Ecosystm Predicts: The Top 5 Future of Work Trends For 2021

5/5 (2)

5/5 (2)

2020 has been a watershed year for Future of Work policies and technologies. Organisations are still evaluating their workplace strategies and 2021 is likely to see experiments in work models – every organisation will choose the model that works for their nature of work and their organisational culture. Against this backdrop of disruption and change, Ecosystm’s 360o Future of Work team – Audrey William, Mike Zamora, Ravi Bhogaraju and Tim Sheedy – present the top 5 Ecosystm predictions for the Future of Work in 2021.

This is a summary of the predictions, the full report (including the implications) is available to download for free on the Ecosystm platform here.

The Top 5 Future of Work Trends For 2021

  1. Human-centricity Will be Front and Centre of Organisational Priorities

2020 saw immense humanitarian disruption. Enabling remote work was a key component of business continuity. Both organisations and their employees have a better understanding now of the implications of remote working and how it can be made to work. They are also aware of the challenges of remote working. Monitoring productivity, maintaining the right work-life balance and ensuring employee emotional well-being have been challenging. Despite the challenges, hybrid/blended working is definitely here to stay. Employees will expect more options on the location of their work, often choosing to work where they are most productive.  

All decisions related to the organisation, filtered through the lens of human-centricity, will drive better employee engagement – and engaged employees provide better customer experience. Organisations that will operationalise this at scale and across cultures will emerge as success stories.  

  1. Technology Will Bond with Facilities and Operations – Connecting with HR Will be a Challenge

There has to be an alignment between the Business, People, Work Environment and Technology to make an organisation truly empowered to handle sudden pivots that will be required in 2021 as well (Figure 1).

Future of Work Framework

This will require cross-departmental coordination and synergy. Tech teams have traditionally driven the Digital Workplace strategy; now they will have to work closely with Operations and Facilities Management teams on “Smart and Safe Office” strategies. That may not be the real challenge given that there are overlaps between these three teams – they have a shared language and similar KPIs. The real challenge will be the need for Tech teams and HR to work more closely to improve the overall employee experience, including a focus on employee productivity and wellness. Human-centricity makes the role of HR even more important – IT will find it challenging to find common grounds as there have traditionally been few shared KPIs between these two departments.

  1. Office Spaces Will Become Truly Digital

The hybrid/blended workplace model means that the physical workplace is not disappearing soon. Even as the model evolves for each organisation, what becomes clear is that employee expectations have changed drastically in the last year, and the traditional employee experience expectations of Salary, Recognition, and Job Satisfaction may not be enough. Employees will now expect flexibility, social cohesion, and effective communication.
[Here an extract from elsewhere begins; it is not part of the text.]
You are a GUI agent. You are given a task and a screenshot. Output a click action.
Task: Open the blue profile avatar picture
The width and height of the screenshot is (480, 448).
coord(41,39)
If they are to return to the physical office, they will expect the same benefits as working from home.

This will drive the adoption of digital tech to ensure the office space is safer, more effective and a productive environment for the employees and the business. Two key areas of focus will be on seamless access to information and employee control over work environment.
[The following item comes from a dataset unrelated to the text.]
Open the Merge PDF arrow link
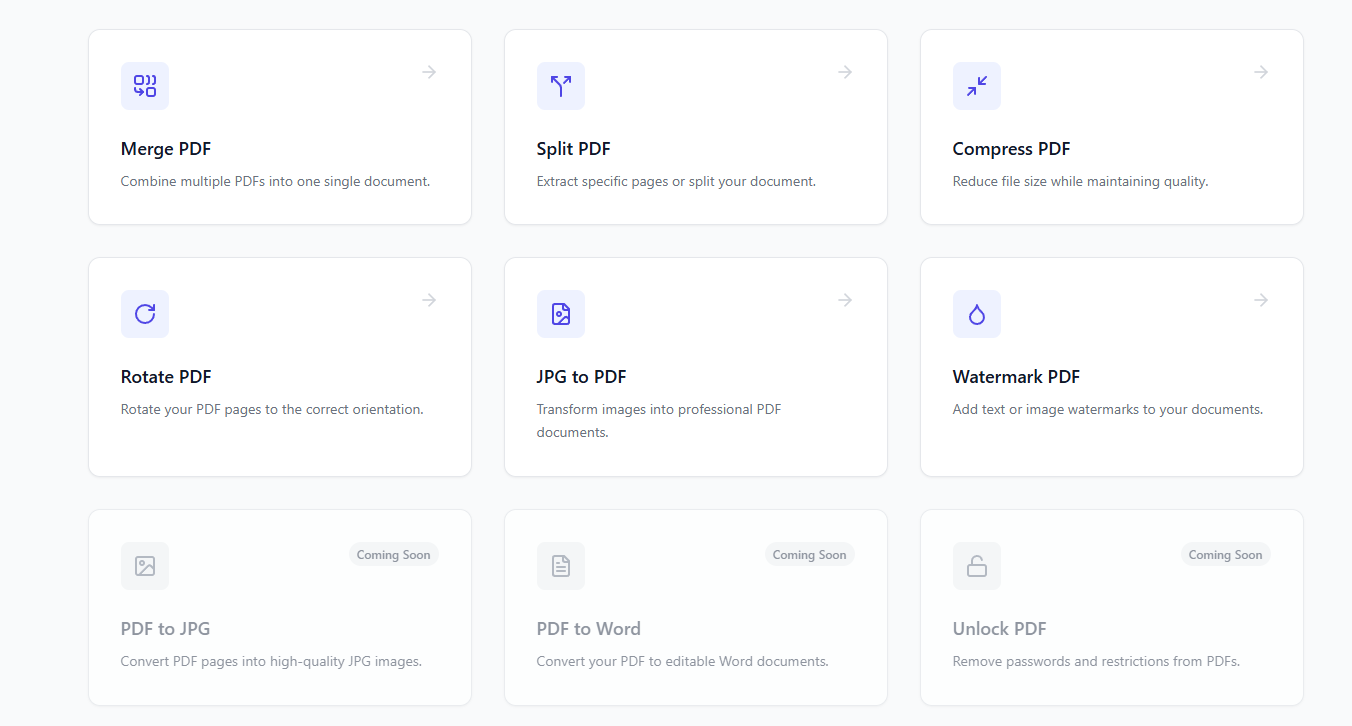 point(428,71)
  1. Providers Will Deepen Digital Workplace Offerings, but the Market Will Not Consolidate

Key tech providers in the digital workspace space (such as Microsoft, Google, Zoom, Cisco, AWS and so on) will broaden their capabilities and make it easier to procure and use solutions. It will no longer be a “tool-centric” approach (chat, video, document sharing, online meetings, whiteboards and so on) – it will become a platform play. Information workers will be able to choose the approach that best fits the problem they are trying to resolve,  without being limited by the capabilities of the tool. E.g. documents will be sharable and editable within chats; whiteboards will be integrated into all other communication services and so on.

Tech providers will deepen and strengthen their capabilities organically and acquisitions will mostly be about buying market share, customers and not the technology.

  1. Industry-centric Digital Workplace Services Will Emerge and Witness Rapid Growth

The Services industry has been leading in the adoption of digital workplaces – but blue-collar roles and front-line employees will also start benefiting from these technologies. In 2021, new digital workplace capabilities will extend beyond the employee base to systems that drive better connectivity and communication with customers. This will open the market up for smaller, niche players (and this may well run counter to the previous trend). Tech teams will focus on employees and a platform-based approach to collaboration, while Customer teams and others will implement tools and platforms to better communicate outside of the business. The next few years will bring the traditional “employee-centric” collaboration players into direct competition with the “customer-centric” ones. Those that play across both today (such as Google) will be better positioned to win the enterprise-wide “Future of Work” style deals.